In the listing below, locate the line containing "Where should I" and copy it and every line after it through the end, exactly as written, leaving out any pictures.

*** Opening of RECORDS FOR THE TASK ***

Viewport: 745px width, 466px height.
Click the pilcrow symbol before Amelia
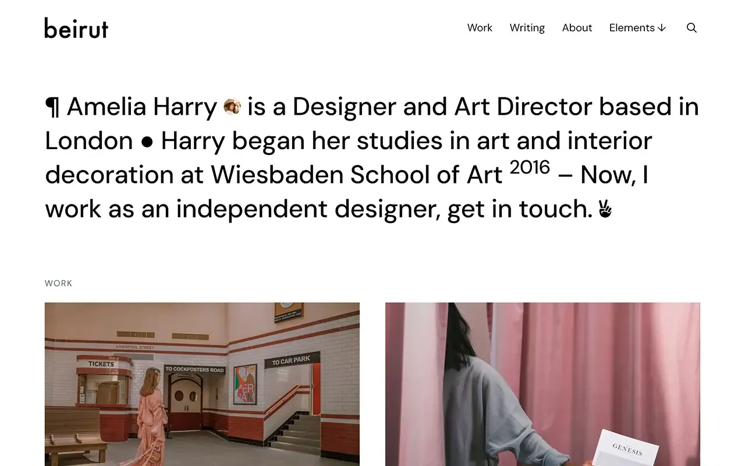click(x=52, y=107)
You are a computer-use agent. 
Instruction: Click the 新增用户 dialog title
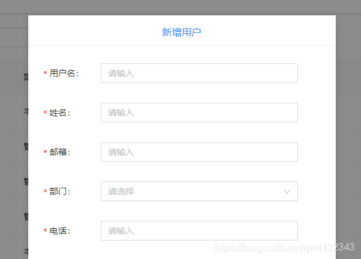(181, 32)
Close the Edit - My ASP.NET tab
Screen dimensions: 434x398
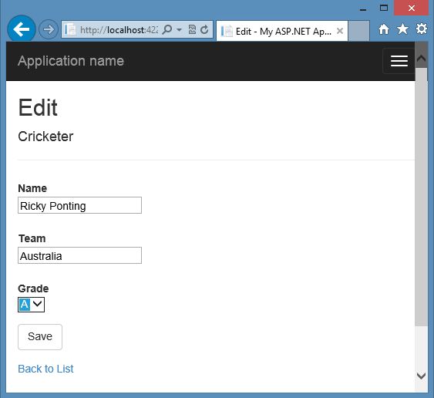point(340,31)
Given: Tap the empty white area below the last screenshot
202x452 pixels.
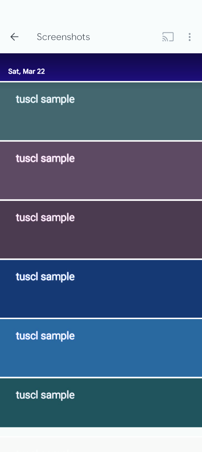Looking at the screenshot, I should [101, 432].
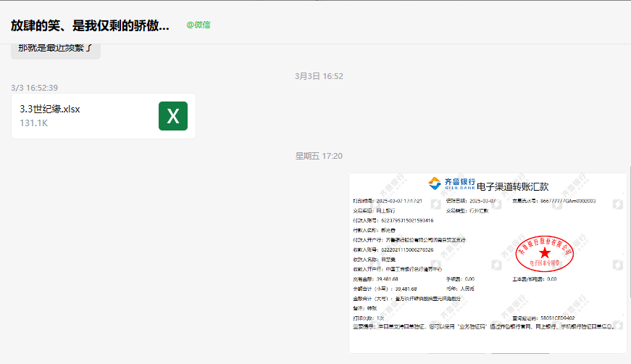Open the chat title contact name

click(90, 25)
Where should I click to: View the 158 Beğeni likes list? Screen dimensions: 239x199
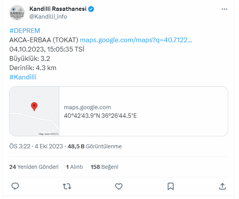click(x=104, y=167)
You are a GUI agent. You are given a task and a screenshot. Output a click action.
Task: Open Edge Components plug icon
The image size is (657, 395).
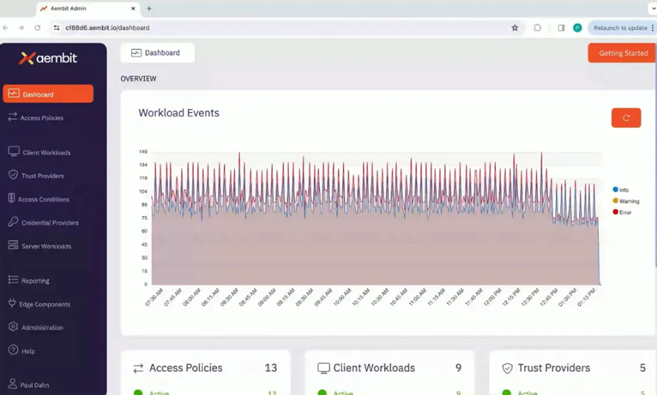point(12,303)
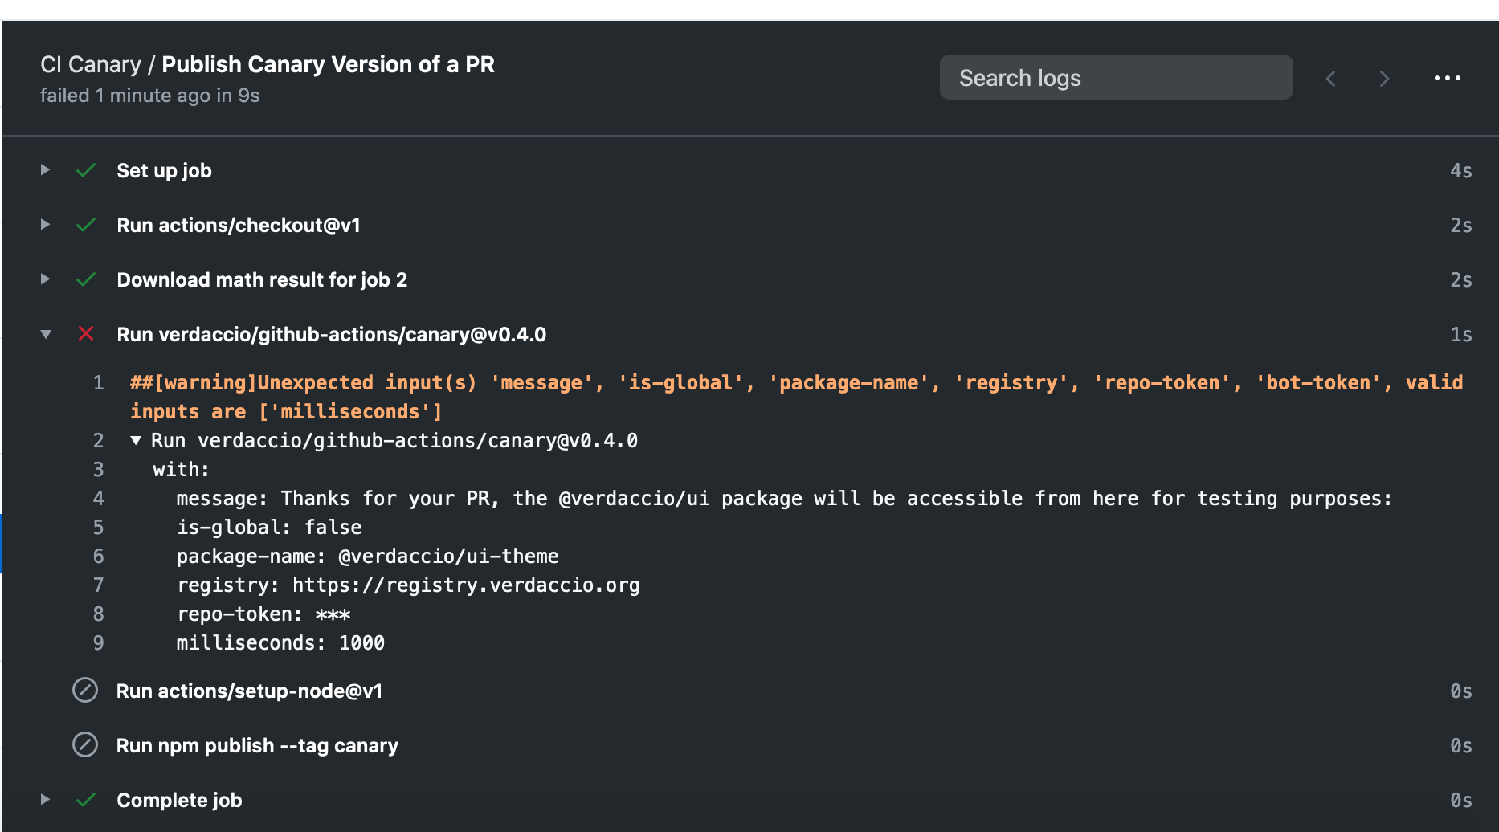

*** Close of RECORDS FOR THE TASK ***

* _ANSWER BELOW_
Where should I click to: View the 158 Beğeni likes list? Screen dimensions: 239x199
click(x=104, y=167)
You are a GUI agent. You are given a task and a screenshot. Output a click action.
Task: Open Edge Components plug icon
The image size is (657, 395).
point(12,303)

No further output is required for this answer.